From Despair to Hope, Part 1
I was only 4 years old when my mother died; I was too young to understand death, but I knew something was wrong.
I was only 4 years old when my mother died; I was too young to understand death, but I knew something was wrong. My childhood was unhappy. No matter how hard I tried, I could not please my father. He paid little attention to me. When I was 9 years old, I left home and stayed with friends and relatives until I was placed in a series of foster homes.
I lived in a boys home for three years when I was a teenager. While there I met a really tall boy who was a good basketball player. We started talking, and when I told him my name, he looked surprised. Then he told me that we were cousins.
“Your mother and my father were brother and sister,” he assured me. I could hardly believe it. I had never known my mother’s family, and I did not know I had aunts, uncles, and cousins on her side.
My cousin took me to his house to meet my family. The house filled with more and more relatives who wanted to take a look at me. As we talked, I learned that my mother had died of complications from the beatings my father had showered on her.
I was released from the boys home and went to live with my uncle. I sometimes went to my father’s house to see my younger brother and sister. Once as I approached the house, I saw my father pick up my little brother and throw him against the wall. When I ran up and tried to stop him, he picked up a two-by-four board and hit me with it.

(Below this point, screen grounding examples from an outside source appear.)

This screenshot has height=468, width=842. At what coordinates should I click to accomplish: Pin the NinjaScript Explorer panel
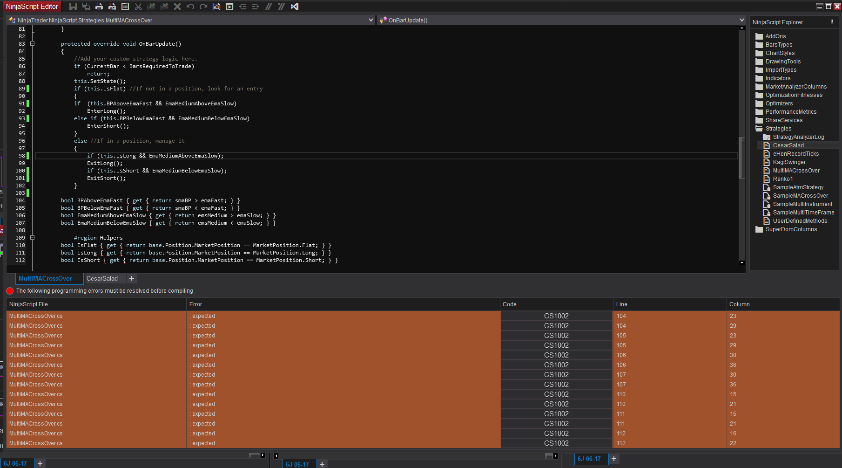(x=832, y=22)
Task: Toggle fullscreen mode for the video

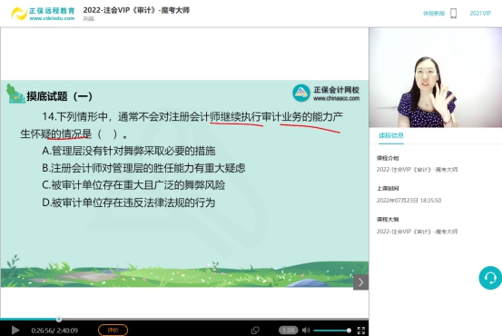Action: pyautogui.click(x=361, y=331)
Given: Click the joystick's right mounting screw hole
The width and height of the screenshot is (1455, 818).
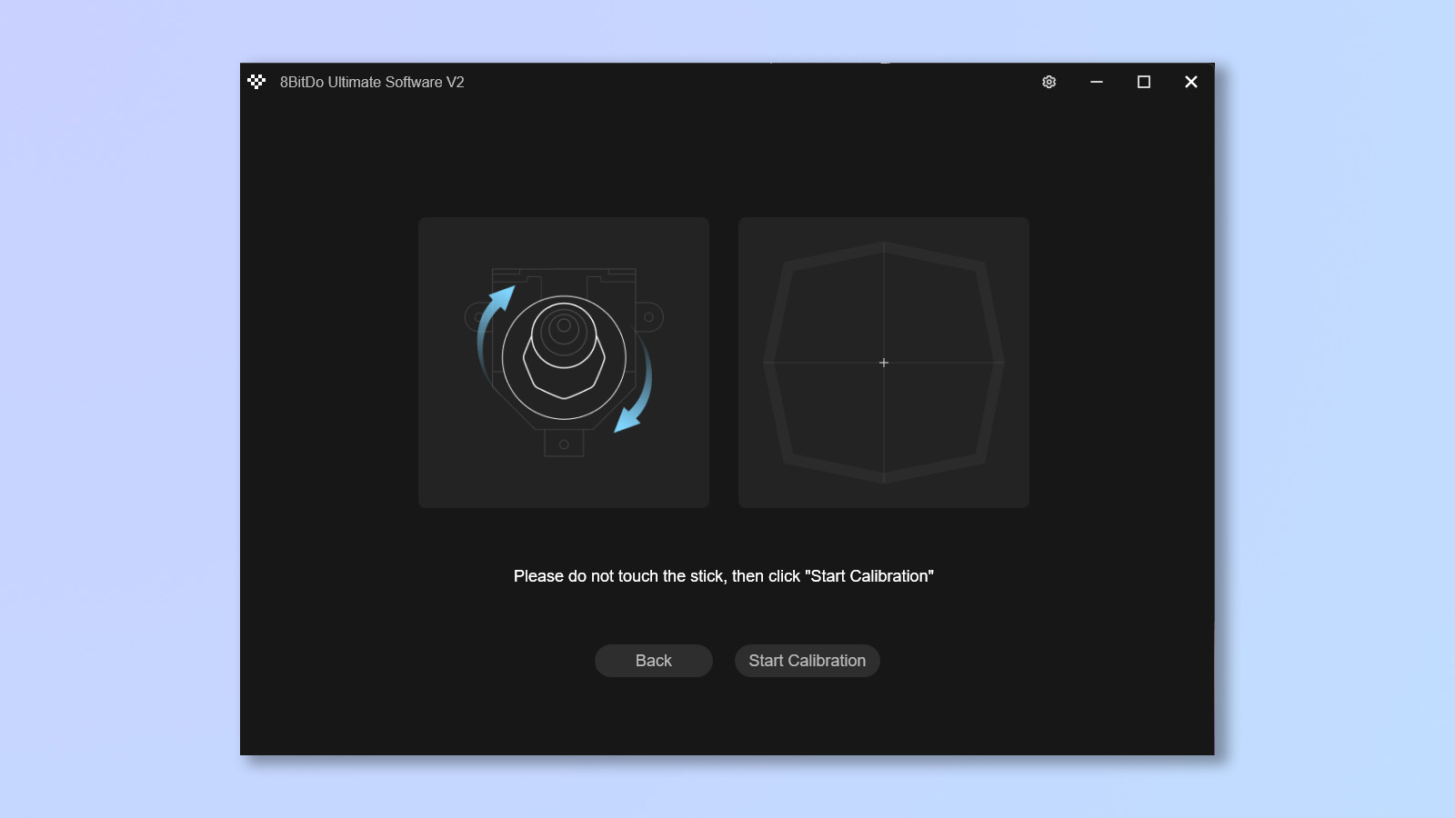Looking at the screenshot, I should coord(648,317).
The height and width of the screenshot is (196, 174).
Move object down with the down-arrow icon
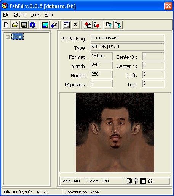pyautogui.click(x=118, y=24)
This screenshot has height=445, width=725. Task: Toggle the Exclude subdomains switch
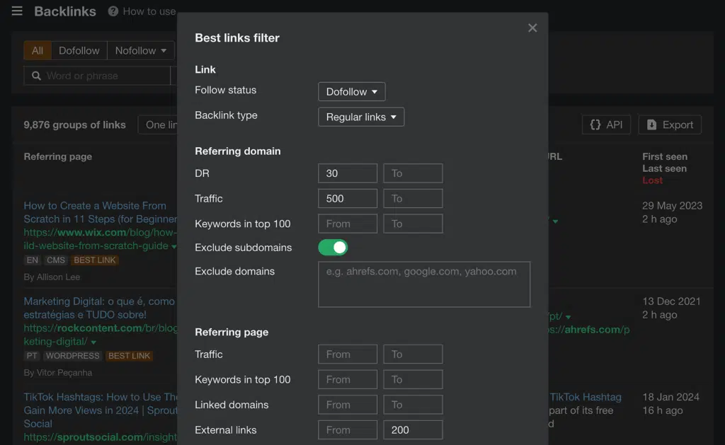click(333, 247)
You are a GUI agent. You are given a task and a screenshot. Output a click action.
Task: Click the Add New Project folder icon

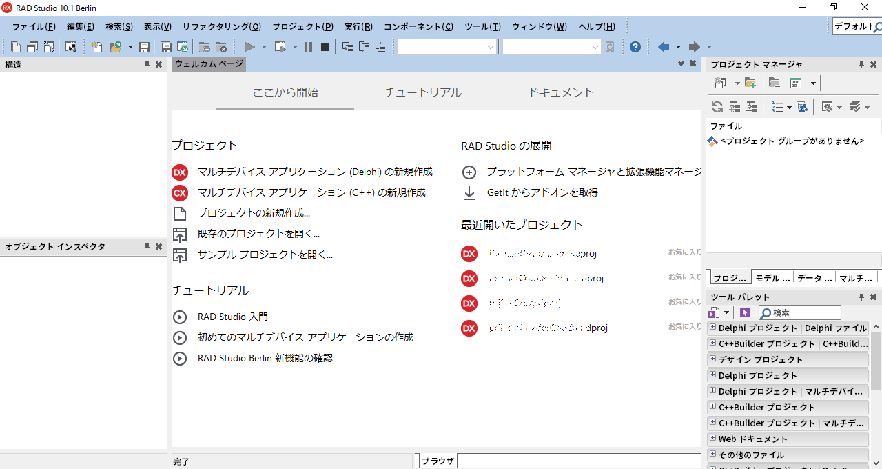(750, 83)
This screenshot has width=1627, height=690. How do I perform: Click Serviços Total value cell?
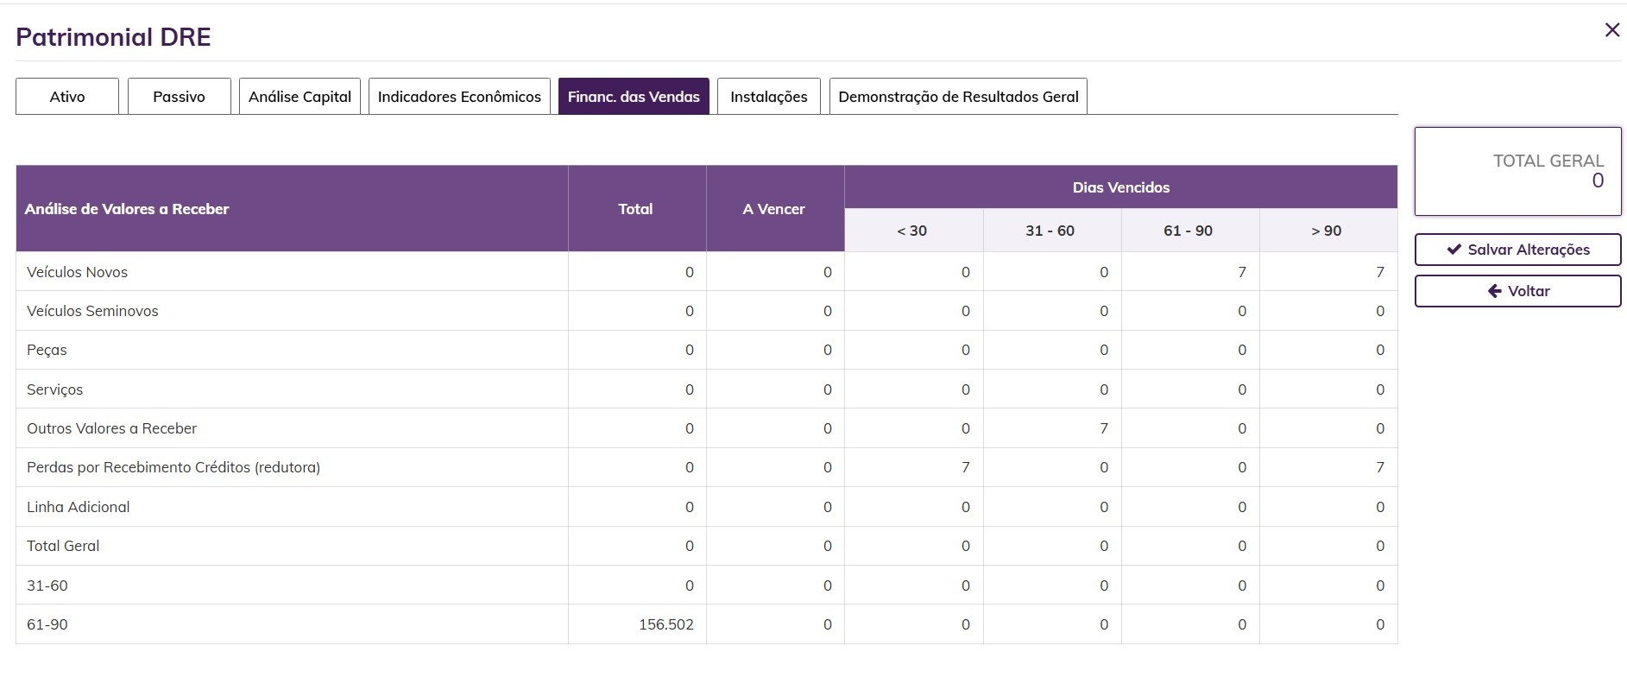[638, 389]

My anger against my father festered and grew. He was well liked and respected on the island of Guam. Nobody outside our family knew what he was like at home.
I refused to rely on anyone. I paid my way through high school and worked to buy my own clothes. When I graduated, I joined the Air National Guard to get away from the island. Two years later I transferred to the Marines. I worked my way up through the ranks to sergeant.
I married, and my wife and I had three children. My work kept me away from home a lot, and it was difficult keeping a marriage together with my temper and my absences. Eventually we divorced. I felt hurt and empty inside; once more I had no family and felt completely alone.
Though I had a successful career in the Marines, I still felt unfulfilled. Nothing mattered to me anymore, and I decided that life was not worth living. I took my rifle and ammunition down to the beach to end my life.
I waded out to a rock in the water and sat down with my gun. I thought about my failed life. I had been sitting there for a while when a police officer approached. He saw that I was contemplating suicide, and waded into the water toward me. I raised the rifle and warned him to stay back.
The police officer backed away. Soon my colonel from the Marine base arrived and ordered me to put the gun down. I refused. Then my father arrived. When I saw him walking toward me, I put the gun into my mouth and pulled the trigger. There was an explosion, and I fell backward off the rock.
The people standing around rushed in and pulled me out of the water. I was alive. They examined the gun and found that the bullet had jammed halfway through the barrel.
When my dad saw what had happened, he walked away.
After this I received a discharge from the Marines. Now I really had nothing. I had no job, no family, and I hated my father. My life was a big fat zero.